Clyne also rubbished suggestions RA had been dictated to by sponsor Qantas.
"That's simply wrong. Sponsors have a right to associate themselves with a game they feel best represents their values, but it is absolute nonsense to suggest it was done at the behest of a sponsor," he said.
"Having said that, I haven't had any sponsor come forward and say they were happy with the post or happy to be associated with it. But it's offensive to suggest we get our moral compass from someone else."
Representatives from both parties met at the Fair Work Commission for a mediation hearing as part of Folau's unfair dismissal case.
"We are disappointed that we were unable to reach settlement with Rugby Australia today," Folau's lawyer George Haros told reporters. "It appears as though that unless things change, we'll be heading to court."

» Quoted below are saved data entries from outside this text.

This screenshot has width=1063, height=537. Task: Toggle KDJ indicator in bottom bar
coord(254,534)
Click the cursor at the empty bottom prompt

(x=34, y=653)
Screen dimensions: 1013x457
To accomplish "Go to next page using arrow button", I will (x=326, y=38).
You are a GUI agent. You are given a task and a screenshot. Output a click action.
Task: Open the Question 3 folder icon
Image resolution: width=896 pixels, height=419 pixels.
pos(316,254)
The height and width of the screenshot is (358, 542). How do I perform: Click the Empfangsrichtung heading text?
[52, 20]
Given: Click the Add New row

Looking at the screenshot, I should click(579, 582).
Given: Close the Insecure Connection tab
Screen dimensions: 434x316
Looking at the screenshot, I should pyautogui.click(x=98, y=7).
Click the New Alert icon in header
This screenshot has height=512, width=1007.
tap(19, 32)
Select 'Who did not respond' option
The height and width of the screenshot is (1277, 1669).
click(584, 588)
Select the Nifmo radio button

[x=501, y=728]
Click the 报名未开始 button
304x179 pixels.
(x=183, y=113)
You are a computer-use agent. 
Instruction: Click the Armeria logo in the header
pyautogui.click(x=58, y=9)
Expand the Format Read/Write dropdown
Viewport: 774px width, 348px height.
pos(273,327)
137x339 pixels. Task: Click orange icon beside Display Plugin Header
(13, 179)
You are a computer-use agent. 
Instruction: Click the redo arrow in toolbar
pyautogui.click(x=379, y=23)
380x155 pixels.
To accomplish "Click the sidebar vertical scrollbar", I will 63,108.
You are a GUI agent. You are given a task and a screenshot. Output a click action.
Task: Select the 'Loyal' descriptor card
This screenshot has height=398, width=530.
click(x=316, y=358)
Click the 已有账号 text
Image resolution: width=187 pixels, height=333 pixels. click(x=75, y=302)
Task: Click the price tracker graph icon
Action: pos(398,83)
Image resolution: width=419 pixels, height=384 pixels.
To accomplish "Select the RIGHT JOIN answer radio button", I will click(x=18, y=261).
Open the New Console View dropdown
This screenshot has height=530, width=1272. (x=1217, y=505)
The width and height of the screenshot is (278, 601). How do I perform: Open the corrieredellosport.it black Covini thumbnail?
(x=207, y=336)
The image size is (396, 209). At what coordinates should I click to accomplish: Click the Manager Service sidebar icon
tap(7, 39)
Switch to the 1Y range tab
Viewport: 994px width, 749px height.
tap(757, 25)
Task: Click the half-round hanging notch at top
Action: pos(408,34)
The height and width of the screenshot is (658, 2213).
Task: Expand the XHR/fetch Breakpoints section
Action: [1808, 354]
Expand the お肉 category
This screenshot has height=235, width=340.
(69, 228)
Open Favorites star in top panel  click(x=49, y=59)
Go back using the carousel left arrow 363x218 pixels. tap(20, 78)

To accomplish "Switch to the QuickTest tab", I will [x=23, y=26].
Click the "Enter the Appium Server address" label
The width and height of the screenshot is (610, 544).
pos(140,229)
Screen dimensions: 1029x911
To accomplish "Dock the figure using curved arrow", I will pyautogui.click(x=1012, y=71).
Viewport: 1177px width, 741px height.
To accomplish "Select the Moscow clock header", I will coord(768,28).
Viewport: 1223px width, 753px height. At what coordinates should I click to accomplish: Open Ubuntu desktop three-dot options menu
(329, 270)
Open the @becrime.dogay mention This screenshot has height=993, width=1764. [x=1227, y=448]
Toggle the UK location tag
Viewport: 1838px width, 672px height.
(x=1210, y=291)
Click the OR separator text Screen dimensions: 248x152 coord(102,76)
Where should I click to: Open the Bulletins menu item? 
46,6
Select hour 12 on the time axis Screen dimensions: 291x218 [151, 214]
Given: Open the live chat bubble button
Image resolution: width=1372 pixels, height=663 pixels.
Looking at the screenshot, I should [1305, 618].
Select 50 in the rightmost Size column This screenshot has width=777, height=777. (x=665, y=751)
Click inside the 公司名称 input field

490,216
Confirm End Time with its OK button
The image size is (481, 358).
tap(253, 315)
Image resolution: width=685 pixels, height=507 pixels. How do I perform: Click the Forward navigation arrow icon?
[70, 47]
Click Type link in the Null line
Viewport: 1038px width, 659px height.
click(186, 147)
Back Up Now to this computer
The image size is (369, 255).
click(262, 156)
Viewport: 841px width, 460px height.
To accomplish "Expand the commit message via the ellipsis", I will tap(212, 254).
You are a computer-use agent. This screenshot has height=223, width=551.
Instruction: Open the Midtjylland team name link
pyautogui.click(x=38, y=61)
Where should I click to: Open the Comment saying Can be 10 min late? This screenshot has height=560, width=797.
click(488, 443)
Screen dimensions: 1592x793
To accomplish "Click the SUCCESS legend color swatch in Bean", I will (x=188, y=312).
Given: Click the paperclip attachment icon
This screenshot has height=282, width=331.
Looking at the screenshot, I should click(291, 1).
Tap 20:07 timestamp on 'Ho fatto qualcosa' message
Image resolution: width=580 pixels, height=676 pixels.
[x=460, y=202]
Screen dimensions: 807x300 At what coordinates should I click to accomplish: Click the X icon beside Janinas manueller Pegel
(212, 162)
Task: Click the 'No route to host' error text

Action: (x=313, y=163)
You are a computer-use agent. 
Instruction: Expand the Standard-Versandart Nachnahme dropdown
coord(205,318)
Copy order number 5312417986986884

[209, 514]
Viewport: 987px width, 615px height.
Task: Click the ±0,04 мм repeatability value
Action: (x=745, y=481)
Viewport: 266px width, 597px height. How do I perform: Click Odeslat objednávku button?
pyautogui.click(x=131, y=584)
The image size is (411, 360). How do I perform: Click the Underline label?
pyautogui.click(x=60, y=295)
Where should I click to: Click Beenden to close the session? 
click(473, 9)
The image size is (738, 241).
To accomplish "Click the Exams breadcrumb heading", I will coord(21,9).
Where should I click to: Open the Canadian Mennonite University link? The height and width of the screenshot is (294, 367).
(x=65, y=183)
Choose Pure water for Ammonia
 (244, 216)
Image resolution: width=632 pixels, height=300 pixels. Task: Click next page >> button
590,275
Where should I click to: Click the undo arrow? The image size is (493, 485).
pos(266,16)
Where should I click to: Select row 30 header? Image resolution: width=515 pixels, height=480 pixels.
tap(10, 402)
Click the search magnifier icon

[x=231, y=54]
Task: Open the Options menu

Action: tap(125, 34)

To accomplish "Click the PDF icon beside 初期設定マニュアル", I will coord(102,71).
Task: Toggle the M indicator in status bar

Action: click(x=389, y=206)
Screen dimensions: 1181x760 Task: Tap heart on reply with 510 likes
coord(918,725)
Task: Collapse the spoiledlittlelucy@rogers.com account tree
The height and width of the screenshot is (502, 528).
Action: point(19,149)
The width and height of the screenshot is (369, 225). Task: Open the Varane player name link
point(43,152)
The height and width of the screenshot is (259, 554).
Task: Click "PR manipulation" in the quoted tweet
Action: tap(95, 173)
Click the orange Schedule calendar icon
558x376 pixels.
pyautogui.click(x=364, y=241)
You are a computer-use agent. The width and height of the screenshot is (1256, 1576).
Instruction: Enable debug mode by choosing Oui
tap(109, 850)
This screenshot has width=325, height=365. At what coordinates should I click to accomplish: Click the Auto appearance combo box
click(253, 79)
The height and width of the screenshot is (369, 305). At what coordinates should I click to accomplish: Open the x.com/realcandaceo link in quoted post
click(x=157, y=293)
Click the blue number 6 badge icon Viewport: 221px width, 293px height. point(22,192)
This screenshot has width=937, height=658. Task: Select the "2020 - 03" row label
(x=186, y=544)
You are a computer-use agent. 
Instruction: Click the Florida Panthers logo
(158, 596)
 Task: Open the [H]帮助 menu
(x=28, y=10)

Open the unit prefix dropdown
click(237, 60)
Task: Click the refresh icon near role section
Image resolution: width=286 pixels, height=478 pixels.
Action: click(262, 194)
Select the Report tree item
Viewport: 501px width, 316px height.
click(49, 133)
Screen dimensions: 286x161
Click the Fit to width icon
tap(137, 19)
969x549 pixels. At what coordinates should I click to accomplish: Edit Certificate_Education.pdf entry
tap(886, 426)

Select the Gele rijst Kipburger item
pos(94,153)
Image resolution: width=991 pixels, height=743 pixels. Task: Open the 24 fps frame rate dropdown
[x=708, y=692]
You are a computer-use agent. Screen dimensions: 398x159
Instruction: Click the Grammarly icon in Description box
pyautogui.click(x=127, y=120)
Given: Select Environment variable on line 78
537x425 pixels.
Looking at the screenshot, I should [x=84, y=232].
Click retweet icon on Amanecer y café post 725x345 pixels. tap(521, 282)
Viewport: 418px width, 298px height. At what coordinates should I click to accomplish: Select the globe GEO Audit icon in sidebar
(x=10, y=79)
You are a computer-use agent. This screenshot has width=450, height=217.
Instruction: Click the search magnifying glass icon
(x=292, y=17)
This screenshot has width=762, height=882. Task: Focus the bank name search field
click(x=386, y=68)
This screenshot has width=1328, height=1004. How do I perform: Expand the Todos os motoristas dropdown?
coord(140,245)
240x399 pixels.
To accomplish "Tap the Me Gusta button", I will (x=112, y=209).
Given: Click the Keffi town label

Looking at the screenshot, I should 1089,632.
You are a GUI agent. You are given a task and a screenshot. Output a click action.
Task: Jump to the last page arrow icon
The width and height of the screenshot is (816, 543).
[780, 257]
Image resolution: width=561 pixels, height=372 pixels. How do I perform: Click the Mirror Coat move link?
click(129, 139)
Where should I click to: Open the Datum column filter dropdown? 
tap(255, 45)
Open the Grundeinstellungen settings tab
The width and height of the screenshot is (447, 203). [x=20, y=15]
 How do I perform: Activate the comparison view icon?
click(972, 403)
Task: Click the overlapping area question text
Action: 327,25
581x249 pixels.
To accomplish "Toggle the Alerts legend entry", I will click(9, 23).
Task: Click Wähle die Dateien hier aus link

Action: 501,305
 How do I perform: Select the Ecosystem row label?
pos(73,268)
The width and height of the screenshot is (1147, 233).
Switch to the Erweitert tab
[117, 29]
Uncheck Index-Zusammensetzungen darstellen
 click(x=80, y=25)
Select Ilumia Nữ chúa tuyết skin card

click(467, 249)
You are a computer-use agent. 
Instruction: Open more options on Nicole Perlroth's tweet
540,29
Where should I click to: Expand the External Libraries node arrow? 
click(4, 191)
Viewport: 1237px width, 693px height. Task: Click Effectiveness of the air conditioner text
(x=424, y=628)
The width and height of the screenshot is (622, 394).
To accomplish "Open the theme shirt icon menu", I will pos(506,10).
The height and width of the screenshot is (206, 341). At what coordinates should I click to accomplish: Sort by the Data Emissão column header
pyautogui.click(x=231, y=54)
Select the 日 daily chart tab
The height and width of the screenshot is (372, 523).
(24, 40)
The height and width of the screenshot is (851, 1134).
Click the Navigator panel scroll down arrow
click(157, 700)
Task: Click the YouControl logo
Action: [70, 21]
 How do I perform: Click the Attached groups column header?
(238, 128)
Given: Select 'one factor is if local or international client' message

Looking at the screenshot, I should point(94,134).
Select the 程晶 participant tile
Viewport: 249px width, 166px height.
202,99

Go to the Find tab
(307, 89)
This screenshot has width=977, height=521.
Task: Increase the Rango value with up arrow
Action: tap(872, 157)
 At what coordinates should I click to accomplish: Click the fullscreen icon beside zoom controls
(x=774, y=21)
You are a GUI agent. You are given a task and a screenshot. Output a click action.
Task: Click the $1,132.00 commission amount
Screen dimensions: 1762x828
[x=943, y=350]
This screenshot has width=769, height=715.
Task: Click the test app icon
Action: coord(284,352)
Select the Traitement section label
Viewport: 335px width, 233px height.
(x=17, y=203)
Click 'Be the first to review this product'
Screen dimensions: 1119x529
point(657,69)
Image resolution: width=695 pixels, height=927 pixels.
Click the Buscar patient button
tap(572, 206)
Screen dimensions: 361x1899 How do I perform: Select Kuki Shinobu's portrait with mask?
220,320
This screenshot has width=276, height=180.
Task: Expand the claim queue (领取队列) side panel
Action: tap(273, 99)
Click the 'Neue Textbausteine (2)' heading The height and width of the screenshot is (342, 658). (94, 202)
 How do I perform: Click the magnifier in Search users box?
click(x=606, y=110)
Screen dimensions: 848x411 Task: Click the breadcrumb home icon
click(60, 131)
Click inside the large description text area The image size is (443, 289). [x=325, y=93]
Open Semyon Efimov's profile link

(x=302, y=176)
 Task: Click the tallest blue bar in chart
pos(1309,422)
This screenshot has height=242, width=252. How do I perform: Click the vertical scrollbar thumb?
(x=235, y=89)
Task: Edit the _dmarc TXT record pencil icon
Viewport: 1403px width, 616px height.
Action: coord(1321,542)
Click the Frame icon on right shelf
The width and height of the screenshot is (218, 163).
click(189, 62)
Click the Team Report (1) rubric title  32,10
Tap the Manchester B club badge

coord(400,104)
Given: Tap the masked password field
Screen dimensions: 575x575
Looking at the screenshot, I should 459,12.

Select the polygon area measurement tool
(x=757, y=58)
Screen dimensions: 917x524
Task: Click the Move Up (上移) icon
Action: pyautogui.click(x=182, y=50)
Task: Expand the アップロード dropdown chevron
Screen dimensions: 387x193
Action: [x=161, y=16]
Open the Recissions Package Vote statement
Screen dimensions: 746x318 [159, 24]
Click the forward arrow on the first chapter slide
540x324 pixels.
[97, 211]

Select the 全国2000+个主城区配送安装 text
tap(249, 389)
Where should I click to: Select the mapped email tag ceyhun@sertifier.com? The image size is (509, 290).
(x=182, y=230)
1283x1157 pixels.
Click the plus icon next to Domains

RA and NSW Rugby Union also said they were disappointed with the outcome. "We remain confident in our processes and will continue to do what is required to defend the values that underpin our game," RA said in a statement.
Folau had hoped RA would apologise for terminating his multimillion-dollar contract over a social media post in April condemned as homophobic.
"I'm not sure exactly what we're apologising for, I don't quite understand that request," Clyne told Nine newspapers.
"We've provided a player with opportunities and asked him to adhere to a contract and a generous one at that. Israel was not sacked for his religion, he was sacked for a breach of his contract."
The 30-year-old's post paraphrased a Bible passage saying "drunks, homosexuals, adulterers, liars, fornicators, thieves, atheists and idolaters" would go to hell unless they repented.
The committed Christian argues he was unfairly dismissed on religious grounds, and is seeking $10 million in damages from RA and wants his contract reinstated. An online fundraiser supported by the Australian Christian Lobby this week raised about $2.2 million to fund his legal battle.